A security flaw in a pacemaker made by Medtronic makes it possible for hackers to take control of the device and deliver malware to the computers implanted in someone’s chest.
At the recent Black Hat information security conference, researchers demonstrated how the Carelink 2090 pacemaker, along with the company’s insulin pump, could be hacked. First, they warned anyone with an implanted device to leave the room. Then they disabled an insulin pump. A hacker near a patient could copy the device’s radio frequency signals, and then play them back later to deliver insulin when it isn’t needed–potentially leading to dangerously low blood sugar. They also hacked a system that doctors can use to program a patient’s pacemaker. The hack could be used to shock someone’s heart, or to withhold a shock when it’s needed.

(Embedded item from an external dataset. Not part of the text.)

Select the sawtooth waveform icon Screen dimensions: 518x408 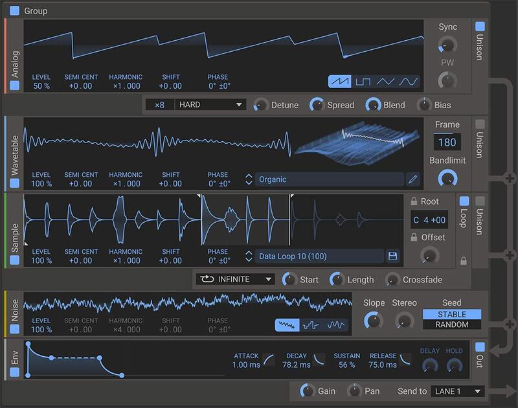click(x=340, y=82)
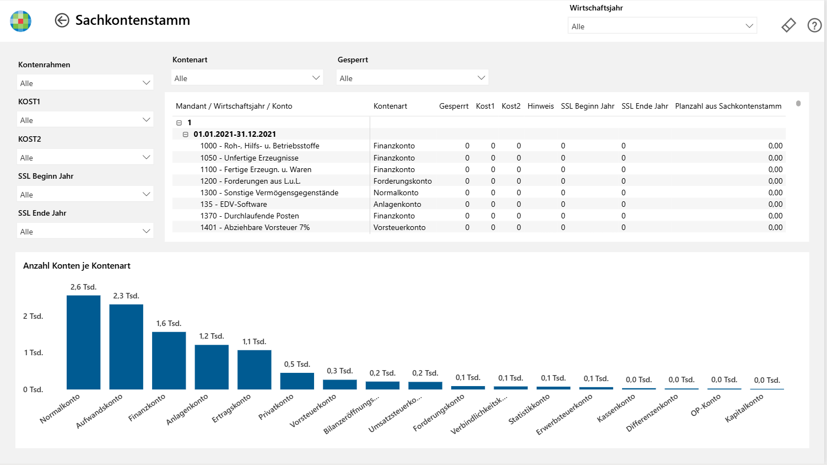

The researchers, Billy Rios from the security firm Whitescope, and Jonathan Butts of QED Secure Solutions, have spent nearly two years trying to get Medtronic to address the flaws. Despite demonstrating attacks to the company, they say, the company was slow to evaluate the problem and hasn’t fixed the flaws. The researchers decided to go public with their concerns; they also went to the U.S. Department of Homeland Security’s Industrial Control Systems Cyber Emergency Response Team and the FDA, which is evaluating the vulnerabilities in an ongoing investigation.
In a statement, the company said that the “likelihood of a breach of a patient’s device is low.”